Data to use:

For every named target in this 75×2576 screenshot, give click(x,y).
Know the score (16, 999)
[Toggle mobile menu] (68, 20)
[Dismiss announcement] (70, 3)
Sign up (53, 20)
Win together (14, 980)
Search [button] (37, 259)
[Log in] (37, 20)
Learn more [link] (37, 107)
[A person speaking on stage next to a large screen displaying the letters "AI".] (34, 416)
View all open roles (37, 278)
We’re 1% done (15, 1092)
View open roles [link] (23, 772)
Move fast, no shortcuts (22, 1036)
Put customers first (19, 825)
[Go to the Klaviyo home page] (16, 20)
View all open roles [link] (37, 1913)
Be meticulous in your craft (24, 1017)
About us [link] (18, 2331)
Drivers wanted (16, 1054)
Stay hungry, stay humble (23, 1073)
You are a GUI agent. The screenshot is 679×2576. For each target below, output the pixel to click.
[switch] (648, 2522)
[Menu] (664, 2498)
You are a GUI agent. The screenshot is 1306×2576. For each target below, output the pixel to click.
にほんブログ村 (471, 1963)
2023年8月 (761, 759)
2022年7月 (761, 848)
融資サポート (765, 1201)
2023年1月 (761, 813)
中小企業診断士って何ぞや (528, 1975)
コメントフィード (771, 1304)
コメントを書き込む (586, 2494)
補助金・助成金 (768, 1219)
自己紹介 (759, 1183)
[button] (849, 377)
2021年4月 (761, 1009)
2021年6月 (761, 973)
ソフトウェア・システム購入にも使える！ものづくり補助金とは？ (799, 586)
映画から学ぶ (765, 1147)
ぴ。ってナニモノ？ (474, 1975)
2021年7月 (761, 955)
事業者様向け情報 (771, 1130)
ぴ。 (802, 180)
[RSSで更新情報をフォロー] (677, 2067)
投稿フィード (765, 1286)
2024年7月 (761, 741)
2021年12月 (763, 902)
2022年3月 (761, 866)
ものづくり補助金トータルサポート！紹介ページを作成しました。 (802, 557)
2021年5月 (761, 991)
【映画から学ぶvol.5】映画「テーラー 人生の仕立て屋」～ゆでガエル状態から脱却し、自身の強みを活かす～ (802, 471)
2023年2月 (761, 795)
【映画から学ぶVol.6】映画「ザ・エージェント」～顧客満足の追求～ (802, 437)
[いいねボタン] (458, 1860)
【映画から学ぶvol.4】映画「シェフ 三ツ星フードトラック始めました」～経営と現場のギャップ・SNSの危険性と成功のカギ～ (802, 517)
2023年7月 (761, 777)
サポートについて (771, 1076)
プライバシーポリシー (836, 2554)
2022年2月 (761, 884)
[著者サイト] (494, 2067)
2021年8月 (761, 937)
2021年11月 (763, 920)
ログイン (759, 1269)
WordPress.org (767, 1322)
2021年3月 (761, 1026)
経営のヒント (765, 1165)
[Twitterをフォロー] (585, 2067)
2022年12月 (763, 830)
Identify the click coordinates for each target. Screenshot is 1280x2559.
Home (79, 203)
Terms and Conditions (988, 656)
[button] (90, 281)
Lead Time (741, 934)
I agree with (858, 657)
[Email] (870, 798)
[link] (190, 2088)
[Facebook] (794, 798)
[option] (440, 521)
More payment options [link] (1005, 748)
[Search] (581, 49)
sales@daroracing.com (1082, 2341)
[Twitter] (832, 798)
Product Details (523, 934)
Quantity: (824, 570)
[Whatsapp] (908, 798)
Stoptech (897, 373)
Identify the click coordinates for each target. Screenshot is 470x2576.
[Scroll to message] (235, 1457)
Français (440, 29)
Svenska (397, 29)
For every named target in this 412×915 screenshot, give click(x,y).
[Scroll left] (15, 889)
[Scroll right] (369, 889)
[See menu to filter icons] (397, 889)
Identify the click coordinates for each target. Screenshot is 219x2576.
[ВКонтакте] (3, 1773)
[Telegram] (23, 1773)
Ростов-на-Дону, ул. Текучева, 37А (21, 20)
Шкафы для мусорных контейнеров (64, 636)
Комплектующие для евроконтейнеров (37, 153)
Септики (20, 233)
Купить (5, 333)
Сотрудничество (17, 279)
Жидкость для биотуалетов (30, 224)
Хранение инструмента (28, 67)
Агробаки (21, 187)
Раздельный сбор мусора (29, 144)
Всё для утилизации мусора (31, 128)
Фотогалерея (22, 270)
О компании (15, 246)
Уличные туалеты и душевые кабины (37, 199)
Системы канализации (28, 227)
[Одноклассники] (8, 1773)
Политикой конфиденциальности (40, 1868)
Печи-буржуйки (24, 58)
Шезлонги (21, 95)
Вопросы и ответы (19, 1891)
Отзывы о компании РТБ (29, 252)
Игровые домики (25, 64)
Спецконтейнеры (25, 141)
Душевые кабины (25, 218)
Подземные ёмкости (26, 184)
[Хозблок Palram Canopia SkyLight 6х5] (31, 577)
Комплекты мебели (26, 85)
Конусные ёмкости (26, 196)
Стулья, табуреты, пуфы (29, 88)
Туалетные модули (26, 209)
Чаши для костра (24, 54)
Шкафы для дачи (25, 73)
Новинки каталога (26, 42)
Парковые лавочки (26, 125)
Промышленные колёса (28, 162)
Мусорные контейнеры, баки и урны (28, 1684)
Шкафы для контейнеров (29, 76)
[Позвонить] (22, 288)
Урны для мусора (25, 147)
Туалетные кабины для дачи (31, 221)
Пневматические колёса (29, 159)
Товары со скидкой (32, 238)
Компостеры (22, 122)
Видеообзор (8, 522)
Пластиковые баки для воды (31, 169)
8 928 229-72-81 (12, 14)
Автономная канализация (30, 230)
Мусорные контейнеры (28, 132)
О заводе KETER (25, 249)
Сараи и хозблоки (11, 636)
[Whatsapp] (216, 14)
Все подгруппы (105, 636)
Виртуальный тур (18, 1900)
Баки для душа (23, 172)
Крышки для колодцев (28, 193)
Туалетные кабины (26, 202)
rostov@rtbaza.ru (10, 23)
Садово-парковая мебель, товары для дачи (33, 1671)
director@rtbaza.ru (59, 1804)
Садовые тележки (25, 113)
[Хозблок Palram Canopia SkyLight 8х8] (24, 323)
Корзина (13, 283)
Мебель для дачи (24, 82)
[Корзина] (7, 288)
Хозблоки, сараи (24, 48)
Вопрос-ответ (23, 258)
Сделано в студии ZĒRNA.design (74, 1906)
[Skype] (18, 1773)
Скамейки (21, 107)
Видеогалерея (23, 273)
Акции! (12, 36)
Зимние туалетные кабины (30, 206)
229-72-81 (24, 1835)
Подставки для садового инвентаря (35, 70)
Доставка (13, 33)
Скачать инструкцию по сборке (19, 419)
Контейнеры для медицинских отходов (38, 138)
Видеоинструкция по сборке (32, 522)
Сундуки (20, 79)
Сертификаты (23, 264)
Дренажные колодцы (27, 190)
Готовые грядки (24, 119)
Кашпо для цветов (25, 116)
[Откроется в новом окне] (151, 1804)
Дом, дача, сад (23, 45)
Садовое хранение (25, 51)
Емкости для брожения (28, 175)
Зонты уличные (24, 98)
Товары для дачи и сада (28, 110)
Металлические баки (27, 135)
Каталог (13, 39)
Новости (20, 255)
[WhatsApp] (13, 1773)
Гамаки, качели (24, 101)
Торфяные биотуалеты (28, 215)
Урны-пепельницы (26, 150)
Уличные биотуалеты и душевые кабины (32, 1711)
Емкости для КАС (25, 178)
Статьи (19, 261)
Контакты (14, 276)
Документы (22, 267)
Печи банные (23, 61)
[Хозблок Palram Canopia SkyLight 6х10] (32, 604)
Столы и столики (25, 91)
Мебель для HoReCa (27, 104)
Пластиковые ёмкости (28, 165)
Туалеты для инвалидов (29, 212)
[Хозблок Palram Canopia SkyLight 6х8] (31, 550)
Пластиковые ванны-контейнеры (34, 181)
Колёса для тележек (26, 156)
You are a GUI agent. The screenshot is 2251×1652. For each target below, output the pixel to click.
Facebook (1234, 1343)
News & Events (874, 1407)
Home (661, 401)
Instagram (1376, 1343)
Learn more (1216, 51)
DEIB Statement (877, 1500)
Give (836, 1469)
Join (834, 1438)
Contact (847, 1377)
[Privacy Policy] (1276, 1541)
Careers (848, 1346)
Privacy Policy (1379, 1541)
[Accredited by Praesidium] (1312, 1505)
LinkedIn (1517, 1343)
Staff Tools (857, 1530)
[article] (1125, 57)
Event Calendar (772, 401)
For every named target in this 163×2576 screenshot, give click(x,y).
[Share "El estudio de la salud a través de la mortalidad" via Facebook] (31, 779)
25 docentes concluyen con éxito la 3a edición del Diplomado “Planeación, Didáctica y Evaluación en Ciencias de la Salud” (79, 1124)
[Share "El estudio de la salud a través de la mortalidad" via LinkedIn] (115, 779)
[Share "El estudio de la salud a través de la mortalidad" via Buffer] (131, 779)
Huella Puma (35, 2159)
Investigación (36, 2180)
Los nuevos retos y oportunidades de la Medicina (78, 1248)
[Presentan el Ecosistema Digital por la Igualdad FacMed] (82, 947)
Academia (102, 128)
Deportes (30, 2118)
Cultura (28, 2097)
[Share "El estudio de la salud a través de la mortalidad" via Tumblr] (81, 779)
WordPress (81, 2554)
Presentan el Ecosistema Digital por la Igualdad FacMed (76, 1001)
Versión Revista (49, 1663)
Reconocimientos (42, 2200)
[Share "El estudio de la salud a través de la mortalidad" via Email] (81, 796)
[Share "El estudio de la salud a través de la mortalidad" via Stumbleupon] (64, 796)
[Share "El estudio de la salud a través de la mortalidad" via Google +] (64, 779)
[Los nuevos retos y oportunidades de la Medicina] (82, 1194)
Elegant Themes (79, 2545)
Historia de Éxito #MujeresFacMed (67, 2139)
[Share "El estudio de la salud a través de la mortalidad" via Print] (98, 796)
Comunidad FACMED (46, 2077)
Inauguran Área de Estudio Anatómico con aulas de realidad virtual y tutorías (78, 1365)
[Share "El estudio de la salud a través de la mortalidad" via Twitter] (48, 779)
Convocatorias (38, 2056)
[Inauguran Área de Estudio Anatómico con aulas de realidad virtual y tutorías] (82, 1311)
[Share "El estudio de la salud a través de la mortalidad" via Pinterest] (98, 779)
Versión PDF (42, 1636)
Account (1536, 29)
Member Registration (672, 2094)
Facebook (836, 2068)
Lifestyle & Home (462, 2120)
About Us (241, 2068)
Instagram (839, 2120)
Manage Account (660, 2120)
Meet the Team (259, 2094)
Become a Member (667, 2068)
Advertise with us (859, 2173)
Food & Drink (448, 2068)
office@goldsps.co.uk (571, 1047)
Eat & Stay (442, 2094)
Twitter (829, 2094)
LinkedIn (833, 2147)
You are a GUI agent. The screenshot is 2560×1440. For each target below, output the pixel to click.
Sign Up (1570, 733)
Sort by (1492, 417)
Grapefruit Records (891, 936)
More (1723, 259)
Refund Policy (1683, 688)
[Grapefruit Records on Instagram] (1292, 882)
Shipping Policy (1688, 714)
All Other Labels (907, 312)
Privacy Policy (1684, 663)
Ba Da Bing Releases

Exercise aim: Scan the records for the word "Identify". Copy each line where it turns up.

Problem solution:
Identify the click coordinates for each target. Screenshot is 1280x2559.
Identify the click coordinates for each target. Screenshot is 470x2576.
Identify the click coordinates for each target. Screenshot is 219x2576.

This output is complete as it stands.